I really dislike when politicians pretend to be theologians.
I don’t like it when the quote the Bible, or use pious words to explain their points.
I also don’t like it when pastors pretend to be politicians.
When they say that God would want less taxes, or more taxes, or when they use God to make their point.

Jesus this morning seems to side with Luther.
“Give to Emperor’s the things that are Emperor’s, and to God the things that are God’s”
I want to leave alone for a second the things that are Emperor’s.
What are the things that belong to God?
Everything!
Everything belongs to God.
All that we are, or ever hope to be is God’s.
I owe God everything that I am.
Don’t you?

The emperor gets none of me.
So maybe Luther was wrong.
As a Christian shouldn’t we give all to God, and forget about the emperor?
Should we not care what emperor says or does?

Here in lies the problem that I face.
It is the question that our youth really wanted to know on that ski lift.
What if Cesar does something that is anathema to our belief as a Christian?
What if Cesar does something that hurts my neighbor?
Shouldn’t we love our neighbors?
Shouldn’t we care for the least, forgotten, and lost?
And doesn’t that have to do with Cesar and the laws that are passed.

The line between the kingdom of the left and right are not as black and white as we think.
It is not as easy to say, “Well today I am going to go and do this God thing, and tomorrow I will do a secular thing.”
Because for me it is all God things, I am always in with God.
So when I stand up at a city council meeting and advocate for more money for our homeless in Concord I do it because Jesus said, “Blessed are the poor.”
When I stand out in front of the ICE building in Manchester I do it because Jesus says, “when I was a stranger you welcomed me.”
When I advocate that our prison should hire a full time chaplain I do it because Jesus said, “when I was in prison you visited me.”
You see the problem.
It is not always as cut and dry as we want to make it.
As much as I admire what Luther said about the two kingdoms, as much as I think it is a good doctrine to keep in mind because a pastor should remember what he/she is called to do, I don’t think it is always that easy.

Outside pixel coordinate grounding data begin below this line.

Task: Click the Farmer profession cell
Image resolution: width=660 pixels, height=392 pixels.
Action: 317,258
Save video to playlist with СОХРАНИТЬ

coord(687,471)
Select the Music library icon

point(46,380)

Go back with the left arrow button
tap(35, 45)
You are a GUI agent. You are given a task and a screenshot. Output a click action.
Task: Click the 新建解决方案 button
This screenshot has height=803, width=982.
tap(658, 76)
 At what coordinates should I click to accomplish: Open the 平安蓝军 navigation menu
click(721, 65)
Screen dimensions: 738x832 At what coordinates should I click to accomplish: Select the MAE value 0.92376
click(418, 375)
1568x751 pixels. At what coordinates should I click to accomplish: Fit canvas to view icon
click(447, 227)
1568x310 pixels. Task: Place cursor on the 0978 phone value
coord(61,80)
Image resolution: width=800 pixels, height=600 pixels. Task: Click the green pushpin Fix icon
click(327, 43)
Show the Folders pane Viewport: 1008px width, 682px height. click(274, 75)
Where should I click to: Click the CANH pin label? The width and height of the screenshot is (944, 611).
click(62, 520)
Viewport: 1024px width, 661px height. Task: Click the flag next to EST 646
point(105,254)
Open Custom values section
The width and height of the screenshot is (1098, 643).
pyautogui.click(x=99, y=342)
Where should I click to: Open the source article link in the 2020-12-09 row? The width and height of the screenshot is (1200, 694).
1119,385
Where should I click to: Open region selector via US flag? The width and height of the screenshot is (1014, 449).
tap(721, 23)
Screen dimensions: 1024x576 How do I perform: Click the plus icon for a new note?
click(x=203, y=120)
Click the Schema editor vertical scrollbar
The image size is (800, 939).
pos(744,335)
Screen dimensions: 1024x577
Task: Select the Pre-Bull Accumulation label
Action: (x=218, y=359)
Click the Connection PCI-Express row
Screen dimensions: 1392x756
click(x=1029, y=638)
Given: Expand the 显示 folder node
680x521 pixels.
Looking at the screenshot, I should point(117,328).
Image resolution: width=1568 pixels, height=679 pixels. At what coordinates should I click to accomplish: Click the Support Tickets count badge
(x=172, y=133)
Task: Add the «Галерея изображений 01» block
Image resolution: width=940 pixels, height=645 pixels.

I want to end with one final thought.
Luther said that what a Christian owes the government is their best minds and ideas.
Luther said that Christians should participate in temporal government because in doing so we love our neighbor.
 “Since a true Christian lives and labors on earth not for himself alone but for his neighbor, he does by the very nature of his spirit even what he himself has no need of, but is needful and useful for his neighbor.”
I love this quote.
Because so much of our political discourse is about what is best for me.
Why low taxes helps me.
Why having no refugees helps me.
Why I want this or that policy…
What we really owe Cesar, the temporal government, is to advocate policies that don’t help us at all, but really only help our neighbor.
That is a Jesus idea.
We as Christians have everything we need, because we have what the world (even Cesar) can never take away God.
In God we have a peace that surpasses understanding.
In God we have love, faith, and hope.
So we can give everything else to serving and loving our neighbors.
We can stop being selfish and greedy.
Instead we can advocate policies that don’t help us at all.
And in doing so we live out one of Jesus great teachings that this life is not about us at all, it is about what we do for others.

Give to God the things that are God’s.
All the best things are God’s, and God has given them all to us.
Now we can give everything else for our neighbor.
We can use what is best about our faith, and use it in the political world to advocate for the people that Jesus loves and asks us to love.

And that is what I said to the youth on the ski lift.
(OK what I actually said was a lot shorter, but basically that.)
I hope it helps you to navigate that very tricky problem of how our faith and politics come together.
It is not always easy, but it is worth thinking about because using our faith in the political realm must always be done carefully and most importantly with love.